Cantor Fitzgerald’s Global Information Security team is seeking an Information Security Operations Engineer with background and knowledge of Linux systems and Cloud infrastructure. The successful candidate will need to be able to work in a fast-paced environment, planning, coordinating, and executing all facets of our program and will play a critical role in detecting, responding to, and mitigating security threats across enterprise environment.

Responsibilities will include:

• Monitor, analyze, and respond to security events and incidents using SIEM and other security tools.
• Develop and maintain detection rules, playbooks, and automation scripts to improve incident response efficiency.
• Perform threat hunting and forensic investigations across IT environment.
• Collaborate with infrastructure and application teams to ensure secure configurations and compliance.
• Maintain and improve endpoint protection, intrusion detection/prevention systems.
• Document incident response procedures and contribute to post-incident reviews.
• Create network diagrams and as-built documents.
• Develop and maintain a strong partnership with relevant global businesses and technical leaders and teams, including 3rd parties and affiliate businesses.
• Stay current with emerging threats, vulnerabilities, and security technologies.
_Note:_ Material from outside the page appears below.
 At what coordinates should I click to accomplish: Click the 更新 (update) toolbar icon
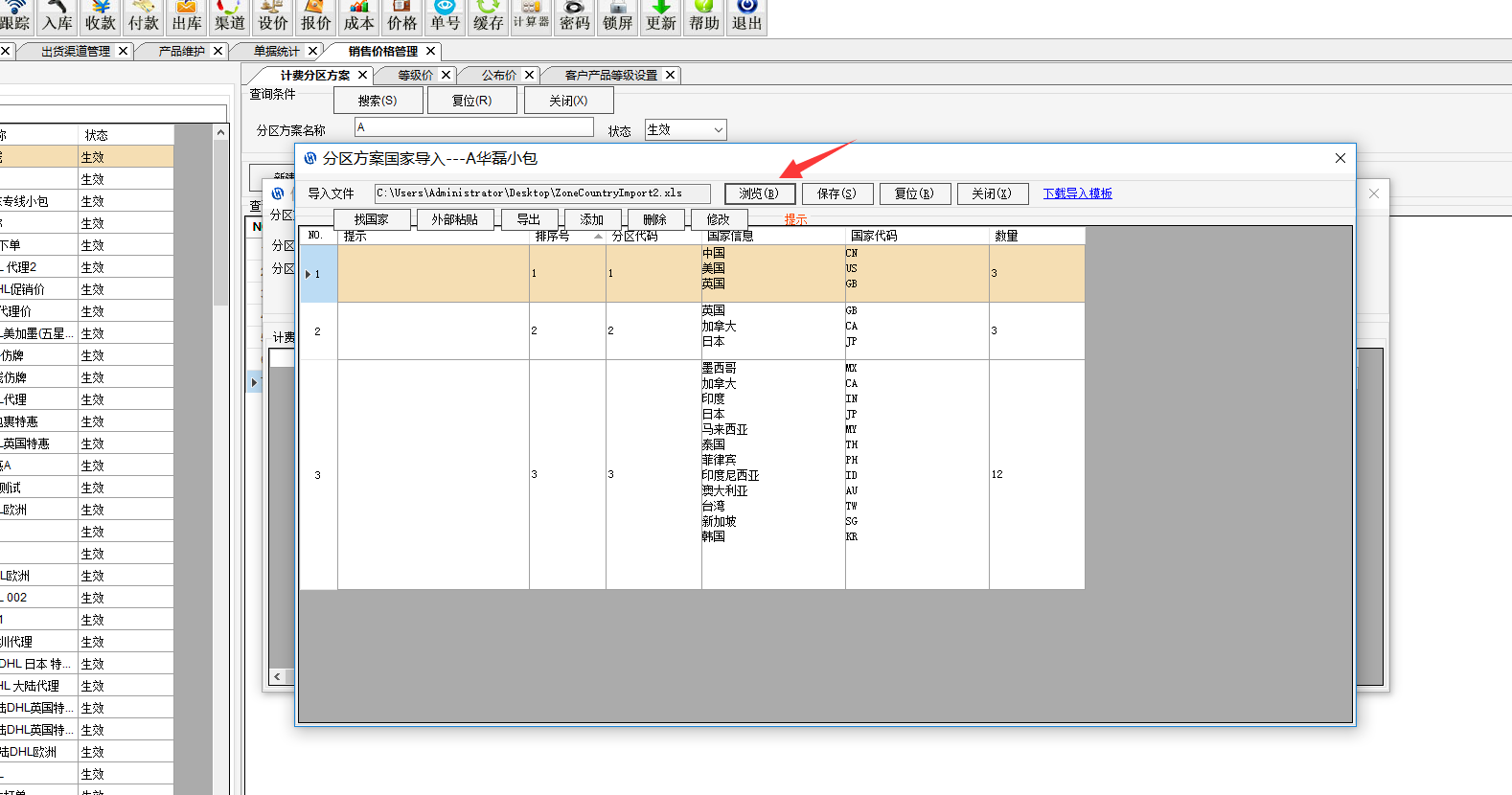pyautogui.click(x=661, y=16)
Qualifications and Skills:

Education

• Bachelor's Degree in MIS, CIS, Cybersecurity or similar.
• At least five years of Security Operations.
• At least three years of Linux Administration.
• At least two years of Cloud (AWS or Azure) Administration.

Must-Have Skills

• Linux and Windows OS.
• DNS.
• Certificate Management: Digicert, AppViewX.
• Experience with ticket management solutions: Dynamics 365, ServiceNow, Remedy, etc.
• Experience with PMO tools such as Jira, Smartsheet, Monday.com, etc.
• Microsoft O365 products (Excel, PowerPoint, etc.).
• SEIM and SOAR technologies (Splunk, Cribl, Azure Sentinel).
• Configure and troubleshoot EDR/ Microsoft Defender for Endpoint, vulnerability management, and threat detection systems, with focus on Linux OS.
• Azure Security Center and Office365 Compliance Portal.
• AWS and Azure (IAM, IaaS, PaaS).
• Knowledge in KQL queries in Sentinel and/or SPL in Splunk for developing use cases, dashboards, custom rules, custom parsers.
• Intermediate Understanding of services and protocols commonly used in hosting environments: web servers, database servers, active directory protocols.
• Understanding of network packet analysis using tools such as Wireshark and TCPDump.
• Collaboration and communication skills across multiple teams and businesses.

Good-to-Have Skills

• Relevant certifications such as AWS Security Specialty, CISA, CISM, GIAC, Security+, or CISSP.
• Palo Alto Firewall, F5 LTM/GTM.
• Palo Alto Cortex suite of tools.
• Network technologies: switching, routing, wireless.
• PowerShell and Python Scripting.
• Power BI and Power Automate.
• Integrating security systems via API, etc.